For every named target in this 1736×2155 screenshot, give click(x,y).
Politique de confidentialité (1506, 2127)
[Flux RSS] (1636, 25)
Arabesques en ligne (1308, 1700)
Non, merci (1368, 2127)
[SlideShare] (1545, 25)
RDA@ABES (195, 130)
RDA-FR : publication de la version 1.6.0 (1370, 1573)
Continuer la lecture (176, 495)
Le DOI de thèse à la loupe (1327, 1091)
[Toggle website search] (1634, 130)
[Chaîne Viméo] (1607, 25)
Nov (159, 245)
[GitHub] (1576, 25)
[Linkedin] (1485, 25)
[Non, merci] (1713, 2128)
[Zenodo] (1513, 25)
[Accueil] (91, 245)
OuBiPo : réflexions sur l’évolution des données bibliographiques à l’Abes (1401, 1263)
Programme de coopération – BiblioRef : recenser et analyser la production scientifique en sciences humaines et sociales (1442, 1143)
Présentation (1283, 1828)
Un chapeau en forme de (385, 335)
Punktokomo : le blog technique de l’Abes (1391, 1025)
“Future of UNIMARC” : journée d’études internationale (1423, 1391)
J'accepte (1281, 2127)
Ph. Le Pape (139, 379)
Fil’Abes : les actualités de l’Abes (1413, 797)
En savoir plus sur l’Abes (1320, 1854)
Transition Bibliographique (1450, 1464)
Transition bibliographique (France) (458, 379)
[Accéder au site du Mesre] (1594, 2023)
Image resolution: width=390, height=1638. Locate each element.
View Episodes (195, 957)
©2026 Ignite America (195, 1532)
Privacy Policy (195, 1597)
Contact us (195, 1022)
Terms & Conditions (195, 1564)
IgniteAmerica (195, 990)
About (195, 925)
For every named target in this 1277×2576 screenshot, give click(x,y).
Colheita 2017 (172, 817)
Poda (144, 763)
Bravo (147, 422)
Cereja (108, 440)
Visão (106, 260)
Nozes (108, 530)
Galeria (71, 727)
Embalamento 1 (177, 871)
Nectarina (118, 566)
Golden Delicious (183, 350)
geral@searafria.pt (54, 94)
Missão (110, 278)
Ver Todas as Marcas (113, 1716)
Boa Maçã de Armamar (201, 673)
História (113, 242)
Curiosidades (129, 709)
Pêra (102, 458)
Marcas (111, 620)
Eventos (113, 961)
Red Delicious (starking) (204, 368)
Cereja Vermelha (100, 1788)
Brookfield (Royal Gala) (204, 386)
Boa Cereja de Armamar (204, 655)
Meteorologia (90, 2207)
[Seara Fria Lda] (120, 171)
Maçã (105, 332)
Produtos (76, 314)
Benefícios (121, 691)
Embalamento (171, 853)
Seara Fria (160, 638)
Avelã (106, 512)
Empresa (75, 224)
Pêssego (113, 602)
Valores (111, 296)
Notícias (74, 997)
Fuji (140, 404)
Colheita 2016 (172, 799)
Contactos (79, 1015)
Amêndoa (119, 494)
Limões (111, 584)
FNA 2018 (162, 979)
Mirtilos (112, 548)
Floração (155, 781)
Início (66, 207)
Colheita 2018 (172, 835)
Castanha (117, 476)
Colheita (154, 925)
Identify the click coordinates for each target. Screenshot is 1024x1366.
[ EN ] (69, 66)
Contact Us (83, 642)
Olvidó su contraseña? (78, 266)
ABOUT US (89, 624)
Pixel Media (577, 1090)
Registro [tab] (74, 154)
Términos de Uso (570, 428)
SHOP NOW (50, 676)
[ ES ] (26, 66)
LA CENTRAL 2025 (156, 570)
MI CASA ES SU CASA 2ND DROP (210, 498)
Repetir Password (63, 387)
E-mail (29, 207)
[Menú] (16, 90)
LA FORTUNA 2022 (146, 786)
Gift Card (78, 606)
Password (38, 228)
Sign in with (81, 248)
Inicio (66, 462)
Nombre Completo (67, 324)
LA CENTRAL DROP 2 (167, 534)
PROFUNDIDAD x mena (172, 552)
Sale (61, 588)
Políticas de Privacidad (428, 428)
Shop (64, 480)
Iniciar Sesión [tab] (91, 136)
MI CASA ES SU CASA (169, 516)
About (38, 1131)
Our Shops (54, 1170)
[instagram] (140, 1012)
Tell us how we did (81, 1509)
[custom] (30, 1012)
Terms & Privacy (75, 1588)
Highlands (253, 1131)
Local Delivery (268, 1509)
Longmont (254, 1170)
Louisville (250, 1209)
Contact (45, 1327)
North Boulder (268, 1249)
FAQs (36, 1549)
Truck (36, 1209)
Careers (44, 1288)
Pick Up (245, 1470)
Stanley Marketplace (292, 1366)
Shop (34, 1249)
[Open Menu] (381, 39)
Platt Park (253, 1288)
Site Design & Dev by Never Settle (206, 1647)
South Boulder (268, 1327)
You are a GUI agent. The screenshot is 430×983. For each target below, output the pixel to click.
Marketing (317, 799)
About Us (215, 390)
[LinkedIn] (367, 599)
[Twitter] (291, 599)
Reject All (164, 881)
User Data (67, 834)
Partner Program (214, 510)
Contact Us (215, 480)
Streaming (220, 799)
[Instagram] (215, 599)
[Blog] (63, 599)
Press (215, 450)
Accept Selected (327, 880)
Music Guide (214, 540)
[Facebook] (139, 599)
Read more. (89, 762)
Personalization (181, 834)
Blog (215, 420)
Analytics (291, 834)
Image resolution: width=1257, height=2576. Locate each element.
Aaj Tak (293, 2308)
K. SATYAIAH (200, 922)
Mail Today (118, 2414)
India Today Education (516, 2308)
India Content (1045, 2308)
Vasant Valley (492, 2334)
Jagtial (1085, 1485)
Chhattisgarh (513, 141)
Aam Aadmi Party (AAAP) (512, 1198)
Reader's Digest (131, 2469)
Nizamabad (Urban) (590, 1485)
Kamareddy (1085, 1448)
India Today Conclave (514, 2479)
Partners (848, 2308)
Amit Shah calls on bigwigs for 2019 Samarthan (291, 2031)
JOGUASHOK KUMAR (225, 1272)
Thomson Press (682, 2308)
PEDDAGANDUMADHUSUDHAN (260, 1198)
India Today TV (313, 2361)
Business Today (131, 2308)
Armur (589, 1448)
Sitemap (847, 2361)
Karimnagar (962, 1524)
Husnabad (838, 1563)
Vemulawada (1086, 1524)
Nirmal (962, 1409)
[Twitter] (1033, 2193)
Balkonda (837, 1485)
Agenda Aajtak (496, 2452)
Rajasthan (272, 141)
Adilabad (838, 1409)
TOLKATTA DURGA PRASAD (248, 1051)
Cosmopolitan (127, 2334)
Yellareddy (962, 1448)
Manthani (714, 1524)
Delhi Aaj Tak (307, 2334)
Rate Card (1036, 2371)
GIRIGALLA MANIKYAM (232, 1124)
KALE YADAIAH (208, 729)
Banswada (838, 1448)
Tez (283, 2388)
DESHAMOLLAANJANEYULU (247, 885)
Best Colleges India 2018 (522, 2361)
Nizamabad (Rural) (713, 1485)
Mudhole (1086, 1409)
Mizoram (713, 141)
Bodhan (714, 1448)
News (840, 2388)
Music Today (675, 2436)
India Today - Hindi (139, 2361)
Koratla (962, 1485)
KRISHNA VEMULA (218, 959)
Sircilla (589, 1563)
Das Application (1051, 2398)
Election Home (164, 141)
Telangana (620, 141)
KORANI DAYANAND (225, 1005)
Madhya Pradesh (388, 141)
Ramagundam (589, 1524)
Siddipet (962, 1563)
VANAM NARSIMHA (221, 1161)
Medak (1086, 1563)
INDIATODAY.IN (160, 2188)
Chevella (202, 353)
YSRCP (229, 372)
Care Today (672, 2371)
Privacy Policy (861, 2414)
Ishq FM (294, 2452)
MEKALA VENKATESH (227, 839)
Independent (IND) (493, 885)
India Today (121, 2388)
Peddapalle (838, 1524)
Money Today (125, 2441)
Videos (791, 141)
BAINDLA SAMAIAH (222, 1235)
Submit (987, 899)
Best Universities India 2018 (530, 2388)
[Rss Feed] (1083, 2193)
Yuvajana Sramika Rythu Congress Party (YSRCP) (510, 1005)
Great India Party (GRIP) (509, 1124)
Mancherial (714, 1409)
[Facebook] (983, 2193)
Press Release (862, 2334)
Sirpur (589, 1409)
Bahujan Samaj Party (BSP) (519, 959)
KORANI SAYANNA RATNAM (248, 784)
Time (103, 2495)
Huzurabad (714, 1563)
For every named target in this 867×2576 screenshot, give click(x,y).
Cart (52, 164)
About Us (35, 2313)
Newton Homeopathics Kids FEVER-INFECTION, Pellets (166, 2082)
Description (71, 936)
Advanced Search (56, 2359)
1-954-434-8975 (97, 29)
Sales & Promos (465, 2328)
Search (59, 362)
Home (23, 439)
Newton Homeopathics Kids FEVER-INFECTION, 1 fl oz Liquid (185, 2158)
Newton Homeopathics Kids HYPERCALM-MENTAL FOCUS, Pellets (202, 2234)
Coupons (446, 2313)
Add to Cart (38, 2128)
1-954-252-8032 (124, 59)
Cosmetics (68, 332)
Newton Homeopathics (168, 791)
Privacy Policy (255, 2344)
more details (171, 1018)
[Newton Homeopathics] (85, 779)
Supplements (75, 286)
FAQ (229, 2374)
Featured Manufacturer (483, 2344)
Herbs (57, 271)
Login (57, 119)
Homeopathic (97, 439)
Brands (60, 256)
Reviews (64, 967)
──────────────────────────────
## What the exercise asks
Retype the entries above exactly, but only from the line containing "Our Shops (54, 1170)" through the line containing "Streaming (220, 799)", both included.

## The completed task
Our Shops (54, 1170)
[instagram] (140, 1012)
Tell us how we did (81, 1509)
[custom] (30, 1012)
Terms & Privacy (75, 1588)
Highlands (253, 1131)
Local Delivery (268, 1509)
Longmont (254, 1170)
Louisville (250, 1209)
Contact (45, 1327)
North Boulder (268, 1249)
FAQs (36, 1549)
Truck (36, 1209)
Careers (44, 1288)
Pick Up (245, 1470)
Stanley Marketplace (292, 1366)
Shop (34, 1249)
[Open Menu] (381, 39)
Platt Park (253, 1288)
Site Design & Dev by Never Settle (206, 1647)
South Boulder (268, 1327)
You are a GUI agent. The screenshot is 430×983. For each target below, output the pixel to click.
Marketing (317, 799)
About Us (215, 390)
[LinkedIn] (367, 599)
[Twitter] (291, 599)
Reject All (164, 881)
User Data (67, 834)
Partner Program (214, 510)
Contact Us (215, 480)
Streaming (220, 799)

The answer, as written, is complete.